Funérailles de M. le comte de Ségur

Le 30 août 1830

François-Auguste PARSEVAL-GRANDMAISON

FUNÉRAILLES DE M. LE COMTE DE SÉGUR

DISCOURS PRONONCÉ

SUR LA TOMBE DE M. LE COMTE DE SÉGUR,

PAR LE DIRECTEUR DE L’ACADÉMIE FRANÇAISE.
LE 30 AOUT 1830.

 

MESSIEURS,

PRESSÉ du besoin d’exprimer, au nom de l’Académie, les regrets que lui inspire la mort de notre illustre confrère, je viens faire à sa dépouille mortelle un triste et dernier adieu.

Naguère encore, il semblait nous annoncer ce fatal instant, quand nous lui donnions son fils pour collègue, et nous disait d’une voix émue, que nous venions d’embellir ses derniers jours ne pouvant en reculer le terme très-prochain. Ces paroles, les dernières qu’il a prononcées parmi nous, et que les anciens eussent appelées novissima verba, nous parurent un douloureux présage de la triste cérémonie qui nous rassemble autour de ses débris.

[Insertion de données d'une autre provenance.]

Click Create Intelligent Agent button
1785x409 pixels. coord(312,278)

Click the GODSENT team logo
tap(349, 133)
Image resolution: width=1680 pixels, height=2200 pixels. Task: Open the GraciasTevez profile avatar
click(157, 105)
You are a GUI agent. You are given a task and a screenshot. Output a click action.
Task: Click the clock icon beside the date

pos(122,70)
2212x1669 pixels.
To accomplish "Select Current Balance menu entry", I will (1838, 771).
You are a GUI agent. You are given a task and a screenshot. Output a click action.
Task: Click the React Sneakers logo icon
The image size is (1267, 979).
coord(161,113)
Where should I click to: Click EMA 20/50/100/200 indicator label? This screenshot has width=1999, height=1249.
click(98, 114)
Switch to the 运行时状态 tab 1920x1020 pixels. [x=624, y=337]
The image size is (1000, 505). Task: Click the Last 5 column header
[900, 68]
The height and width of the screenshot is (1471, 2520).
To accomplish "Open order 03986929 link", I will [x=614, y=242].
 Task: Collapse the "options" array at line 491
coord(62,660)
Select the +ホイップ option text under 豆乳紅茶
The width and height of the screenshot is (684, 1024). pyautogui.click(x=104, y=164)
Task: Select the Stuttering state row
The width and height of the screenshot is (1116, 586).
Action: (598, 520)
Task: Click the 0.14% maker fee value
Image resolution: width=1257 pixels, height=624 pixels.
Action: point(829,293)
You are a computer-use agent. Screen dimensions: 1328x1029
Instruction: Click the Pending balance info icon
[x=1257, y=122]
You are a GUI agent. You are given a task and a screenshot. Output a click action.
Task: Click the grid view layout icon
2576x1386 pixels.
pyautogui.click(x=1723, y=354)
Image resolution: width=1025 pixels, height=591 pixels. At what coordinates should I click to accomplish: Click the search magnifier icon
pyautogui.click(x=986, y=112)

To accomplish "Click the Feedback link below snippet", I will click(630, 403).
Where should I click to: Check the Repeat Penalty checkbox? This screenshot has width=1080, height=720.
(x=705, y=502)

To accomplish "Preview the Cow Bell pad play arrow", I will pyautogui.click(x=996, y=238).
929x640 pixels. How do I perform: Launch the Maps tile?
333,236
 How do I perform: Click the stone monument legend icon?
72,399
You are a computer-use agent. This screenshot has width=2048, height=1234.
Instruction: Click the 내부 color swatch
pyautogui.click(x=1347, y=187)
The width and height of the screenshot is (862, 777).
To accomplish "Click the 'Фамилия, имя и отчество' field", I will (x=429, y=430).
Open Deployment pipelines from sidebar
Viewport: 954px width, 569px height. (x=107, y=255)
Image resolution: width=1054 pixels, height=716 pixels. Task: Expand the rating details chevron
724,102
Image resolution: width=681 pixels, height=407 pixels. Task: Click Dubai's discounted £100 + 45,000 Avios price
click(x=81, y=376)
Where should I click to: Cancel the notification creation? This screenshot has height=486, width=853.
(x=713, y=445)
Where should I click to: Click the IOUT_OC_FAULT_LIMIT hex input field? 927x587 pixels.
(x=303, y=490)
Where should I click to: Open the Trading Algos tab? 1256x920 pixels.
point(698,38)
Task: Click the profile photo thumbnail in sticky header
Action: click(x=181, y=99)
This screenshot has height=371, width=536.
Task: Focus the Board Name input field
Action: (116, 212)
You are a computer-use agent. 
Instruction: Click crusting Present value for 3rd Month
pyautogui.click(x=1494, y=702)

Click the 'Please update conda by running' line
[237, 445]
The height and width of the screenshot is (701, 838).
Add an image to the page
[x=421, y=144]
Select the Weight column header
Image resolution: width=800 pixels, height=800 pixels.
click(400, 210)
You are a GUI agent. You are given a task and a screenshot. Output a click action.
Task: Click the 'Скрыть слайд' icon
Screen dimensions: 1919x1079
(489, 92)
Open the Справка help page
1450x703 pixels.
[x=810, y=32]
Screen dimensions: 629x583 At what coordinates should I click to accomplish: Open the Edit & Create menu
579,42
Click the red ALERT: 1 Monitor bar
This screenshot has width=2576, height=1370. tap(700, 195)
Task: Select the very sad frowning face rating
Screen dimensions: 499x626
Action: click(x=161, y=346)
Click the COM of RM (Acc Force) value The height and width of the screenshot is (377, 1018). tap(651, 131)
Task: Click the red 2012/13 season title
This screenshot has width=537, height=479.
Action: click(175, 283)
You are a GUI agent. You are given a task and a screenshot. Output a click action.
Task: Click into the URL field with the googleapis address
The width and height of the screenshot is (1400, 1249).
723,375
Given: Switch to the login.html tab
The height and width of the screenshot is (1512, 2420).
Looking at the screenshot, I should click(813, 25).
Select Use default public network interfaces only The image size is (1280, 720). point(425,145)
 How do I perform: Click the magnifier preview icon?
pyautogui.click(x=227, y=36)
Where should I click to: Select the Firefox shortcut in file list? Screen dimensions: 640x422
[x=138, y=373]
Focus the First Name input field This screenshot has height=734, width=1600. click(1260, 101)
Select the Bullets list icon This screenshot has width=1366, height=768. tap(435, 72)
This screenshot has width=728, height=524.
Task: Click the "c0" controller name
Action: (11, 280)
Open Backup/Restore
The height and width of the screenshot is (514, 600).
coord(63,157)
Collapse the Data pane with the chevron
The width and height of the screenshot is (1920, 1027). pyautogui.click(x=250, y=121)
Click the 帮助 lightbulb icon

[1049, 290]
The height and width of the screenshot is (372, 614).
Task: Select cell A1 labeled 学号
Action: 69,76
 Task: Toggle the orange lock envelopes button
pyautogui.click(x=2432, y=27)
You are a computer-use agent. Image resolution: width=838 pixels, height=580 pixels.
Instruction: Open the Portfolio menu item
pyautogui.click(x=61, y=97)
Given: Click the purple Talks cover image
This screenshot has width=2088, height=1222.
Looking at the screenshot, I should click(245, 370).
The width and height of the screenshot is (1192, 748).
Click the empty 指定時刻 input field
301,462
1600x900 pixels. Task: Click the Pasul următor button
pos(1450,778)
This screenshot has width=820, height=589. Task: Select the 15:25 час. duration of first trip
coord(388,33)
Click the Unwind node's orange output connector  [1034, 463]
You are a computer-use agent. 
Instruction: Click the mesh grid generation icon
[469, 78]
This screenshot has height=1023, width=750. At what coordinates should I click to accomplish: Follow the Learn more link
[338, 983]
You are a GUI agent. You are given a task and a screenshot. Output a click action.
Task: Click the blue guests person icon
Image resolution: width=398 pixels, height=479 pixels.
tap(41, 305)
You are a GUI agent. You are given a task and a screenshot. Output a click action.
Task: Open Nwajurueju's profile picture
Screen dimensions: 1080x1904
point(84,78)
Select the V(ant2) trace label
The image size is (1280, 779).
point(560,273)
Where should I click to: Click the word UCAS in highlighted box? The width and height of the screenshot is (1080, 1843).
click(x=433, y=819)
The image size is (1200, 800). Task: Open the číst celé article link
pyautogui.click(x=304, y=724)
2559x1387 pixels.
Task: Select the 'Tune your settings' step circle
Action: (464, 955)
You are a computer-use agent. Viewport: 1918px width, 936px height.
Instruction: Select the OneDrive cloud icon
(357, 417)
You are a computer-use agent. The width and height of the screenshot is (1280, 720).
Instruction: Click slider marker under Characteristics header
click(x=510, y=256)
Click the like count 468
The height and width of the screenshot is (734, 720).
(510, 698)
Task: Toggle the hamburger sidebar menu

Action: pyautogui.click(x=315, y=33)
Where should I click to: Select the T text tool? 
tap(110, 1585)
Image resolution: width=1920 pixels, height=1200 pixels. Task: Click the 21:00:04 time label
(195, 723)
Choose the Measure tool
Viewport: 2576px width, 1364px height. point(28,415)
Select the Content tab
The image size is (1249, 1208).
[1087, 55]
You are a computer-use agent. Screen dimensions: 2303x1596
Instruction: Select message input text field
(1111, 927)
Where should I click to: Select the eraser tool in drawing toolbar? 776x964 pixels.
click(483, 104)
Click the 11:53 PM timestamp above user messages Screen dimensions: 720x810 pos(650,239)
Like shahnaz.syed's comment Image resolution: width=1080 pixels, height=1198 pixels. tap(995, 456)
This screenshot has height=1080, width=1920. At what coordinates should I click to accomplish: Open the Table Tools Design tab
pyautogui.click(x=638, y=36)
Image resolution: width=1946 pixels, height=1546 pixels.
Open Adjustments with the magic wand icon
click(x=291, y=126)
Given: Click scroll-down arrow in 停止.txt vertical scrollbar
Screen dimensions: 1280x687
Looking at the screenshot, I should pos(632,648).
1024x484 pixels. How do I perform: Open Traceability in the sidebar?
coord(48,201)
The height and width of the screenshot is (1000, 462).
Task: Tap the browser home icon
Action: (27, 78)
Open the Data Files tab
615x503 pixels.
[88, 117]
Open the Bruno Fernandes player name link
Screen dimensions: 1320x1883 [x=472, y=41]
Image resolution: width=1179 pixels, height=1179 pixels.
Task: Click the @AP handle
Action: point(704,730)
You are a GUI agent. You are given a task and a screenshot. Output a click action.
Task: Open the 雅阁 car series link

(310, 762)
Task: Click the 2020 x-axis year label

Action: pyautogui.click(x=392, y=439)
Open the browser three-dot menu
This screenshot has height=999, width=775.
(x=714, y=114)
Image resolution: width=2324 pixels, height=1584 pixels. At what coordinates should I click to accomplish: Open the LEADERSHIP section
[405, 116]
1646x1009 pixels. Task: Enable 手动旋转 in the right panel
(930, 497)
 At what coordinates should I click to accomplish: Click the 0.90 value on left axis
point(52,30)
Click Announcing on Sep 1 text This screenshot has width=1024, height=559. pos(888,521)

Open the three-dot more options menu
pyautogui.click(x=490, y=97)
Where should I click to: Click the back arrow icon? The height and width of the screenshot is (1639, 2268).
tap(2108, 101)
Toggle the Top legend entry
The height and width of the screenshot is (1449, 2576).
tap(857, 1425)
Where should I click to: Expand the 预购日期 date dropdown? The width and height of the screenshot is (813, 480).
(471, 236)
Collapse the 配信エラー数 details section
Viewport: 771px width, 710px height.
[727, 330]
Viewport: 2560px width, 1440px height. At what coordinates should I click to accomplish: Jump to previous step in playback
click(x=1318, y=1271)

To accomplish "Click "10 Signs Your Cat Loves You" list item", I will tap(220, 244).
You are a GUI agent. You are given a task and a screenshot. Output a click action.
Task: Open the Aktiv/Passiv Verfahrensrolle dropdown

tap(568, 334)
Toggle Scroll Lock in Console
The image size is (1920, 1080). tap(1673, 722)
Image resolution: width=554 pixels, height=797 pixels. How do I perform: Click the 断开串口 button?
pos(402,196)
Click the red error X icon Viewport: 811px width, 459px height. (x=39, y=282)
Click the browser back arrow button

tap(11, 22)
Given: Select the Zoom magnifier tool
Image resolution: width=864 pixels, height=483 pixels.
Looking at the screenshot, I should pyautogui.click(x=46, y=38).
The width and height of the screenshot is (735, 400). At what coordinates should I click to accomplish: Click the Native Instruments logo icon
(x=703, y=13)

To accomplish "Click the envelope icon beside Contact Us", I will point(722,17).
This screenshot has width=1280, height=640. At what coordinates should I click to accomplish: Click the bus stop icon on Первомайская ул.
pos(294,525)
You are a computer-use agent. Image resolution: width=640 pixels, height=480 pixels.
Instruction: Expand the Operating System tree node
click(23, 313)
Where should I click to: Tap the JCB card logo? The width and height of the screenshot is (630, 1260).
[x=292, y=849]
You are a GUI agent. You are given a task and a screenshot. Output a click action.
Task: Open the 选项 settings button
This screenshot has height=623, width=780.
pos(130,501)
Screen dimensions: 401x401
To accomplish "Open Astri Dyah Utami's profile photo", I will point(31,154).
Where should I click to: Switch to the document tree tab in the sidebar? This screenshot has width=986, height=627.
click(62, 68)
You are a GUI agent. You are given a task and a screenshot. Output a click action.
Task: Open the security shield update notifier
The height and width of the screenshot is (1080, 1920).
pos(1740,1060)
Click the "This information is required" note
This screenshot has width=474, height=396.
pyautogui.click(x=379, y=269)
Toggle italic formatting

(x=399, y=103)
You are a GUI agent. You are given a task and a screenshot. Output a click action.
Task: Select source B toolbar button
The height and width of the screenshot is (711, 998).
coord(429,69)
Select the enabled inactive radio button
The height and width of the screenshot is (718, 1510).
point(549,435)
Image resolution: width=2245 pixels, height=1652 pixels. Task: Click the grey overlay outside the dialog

Avant de le quitter, avant que la terre retentisse en tombant sur le cercueil qu’elle va faire disparaître, regardons un moment ce qui reste de l’homme qui a réuni les qualités les plus aimables et les plus diverses, dont la conversation sage sans pédantisme, et légère sans frivolité, cachait toujours l’instruction sous l’agrément, dont le style, aussi pur lorsqu’il parlait que lorsqu’il écrivait, révélait toutes les connaissances réunies du diplomate, de l’historien et de l’homme d’état. Son esprit complaisant se mettait à la portée de tout le monde, et cachait sa supériorité sous un air de simplicité modeste, ne montrait que sa bienveillance pour ceux qui l’écoutaient, et même, en combattant leurs idées, faisait passer la contradiction sous les formes de la plus obligeante politesse. Jamais personne n’a mieux rempli le précepte d’Horace qui recommande d’être tour-à-tour homme du monde, orateur, poète, historien, et de cacher sous une légèreté apparente le fruit des méditations les plus profondes.

Mais c’était surtout lorsqu’il exprimait les sentiments de son âme que ses pensées paraissaient couler de source ; c’était alors que le bon père, le bon époux et le bon ami faisaient oublier l’homme d’état. Ses discours s’éloignaient autant de la flatterie que de l’épigramme, mais ils portaient le caractère d’une bienveillance extrême pour les autres, et jamais on ne fut aussi indulgent, avec autant de titres pour être sévère.

J’anticiperais sur les droits de son fils, si je m’attachais à peindre ses sentiments d’affection pour sa famille. Un parfum de bonté et de sensibilité spirituelle semblait se répandre dans l’atmosphère qu’il respirait. Je m’arrête, et j’attends qu’une voix plus éloquente que la mienne rende à celui que nous regrettons le témoignage dont il est digne. Eh ! qui peut mieux que l’héritier de son nom comme de ses vertus, retracer, en des pages éloquentes, les qualités non moins solides qu’aimables du confrère illustre que nous avons perdu. Les regrets de l’amitié, quelque tendres qu’ils puissent être, doivent se taire devant ceux d’un fils, dont le cœur est déchiré par une perte aussi grande. C’est à son âme qu’il appartient de nous apprendre, dans ses récits, tout ce que nous ignorons de son noble père, et d’y consacrer ses vertus comme il a consacré lui-même son talent dans ses ouvrages immortels.